「女たちは、教会では黙っていなさい。彼女たちには語ることが許されていません。律法も言っているように、女たちは従う者でありなさい。何か知りたいことがあったら、家で自分の夫に聞きなさい。女にとって教会の中で発言するのは、恥ずべきことです。」(一コリント14・34〜35)
上の2節はパウロが書いたものではなく、後代の人が書き込んだものだと考えられています。というのも、この2節を14章の最後に書き足している写本が発見されているからです。6世紀に書かれた『ベダ写本』がその代表です。さらに、この2節の内容がパウロの女性観や、パウロが生きた時代の教会の状況と合致していないことも、パウロが書いたものではないと考える根拠になっています。
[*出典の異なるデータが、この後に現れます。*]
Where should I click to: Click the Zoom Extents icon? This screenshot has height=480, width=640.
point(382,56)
パウロは男性中心主義のユダヤ教社会に育ちましたが、キリスト教徒になってからは、ユダヤ人もギリシア人もなく、奴隷も自由人もなく、男も女もない。皆、キリスト・イエスにおいて一つだ。(ガラテヤ3・28)と断言しました。ここまで言い切るパウロが「女たちは黙っていなさい」と言うでしょうか。
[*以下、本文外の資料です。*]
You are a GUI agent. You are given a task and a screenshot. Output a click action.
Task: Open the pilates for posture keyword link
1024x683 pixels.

パウロ時代の教会の女性たちは、大変活躍していました。パウロの宣教仲間にも多くの女性が含まれていました。その一人がフェベですが、彼女はケンクレアイの教会の責任者でした。教会の責任者が女性であるのに、どうして「女は黙っていなさい」と言えるでしょうか。
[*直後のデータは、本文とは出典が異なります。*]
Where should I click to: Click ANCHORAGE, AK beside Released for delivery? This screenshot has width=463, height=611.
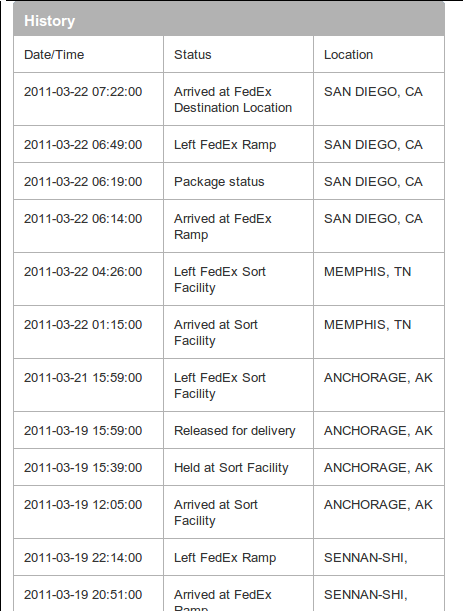378,431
女性たちの活躍は続きました。紀元百十二年ころに書かれた総督プリニウスの書簡では、キリスト教の実態を把握するために教会の二人の責任者を逮捕し、拷問にかけたことが述べられていますが、この二人の責任者は女性であり、しかも奴隷であったと記されています。当時の教会では、女奴隷でも責任者になりました。このような教会にあって「女は黙っていなさい」と言うことには無理があります。
やがて教会の体質に変化が生じ、「女たちは黙っていなさい」が教会の体質となる時代が来ます。教会のローマ化の時代です。ローマ社会は典型的な男性社会でした。ローマ社会に受け入れられるために、教会は女性の自立性とイニシャティブを犠牲にしたのです。
女は、静かに、まったく従順に学ぶべきです。女が教えたり、男の上に立ったりするのを私はゆるしません。むしろ、静かにしているべきです。(一テモテ2・12)。
これは二世紀の前半に書かれた手紙です。パウロの手紙と言われますが、パウロが書いたものではありません。この手紙が書かれた教会における女性の役割と、パウロ時代の女性の役割には、雲泥の差があります。
先に引用した『一コリント』の2節は、後に引用した『一テモテ』を参考にして、後世に書き込まれたものだと考えられています。
「女は黙っていなさい」の書き込みは、キリスト教がローマ帝国時代を生き抜くために支払った代価が、「女性の自立性の放棄」であったことを証ししています。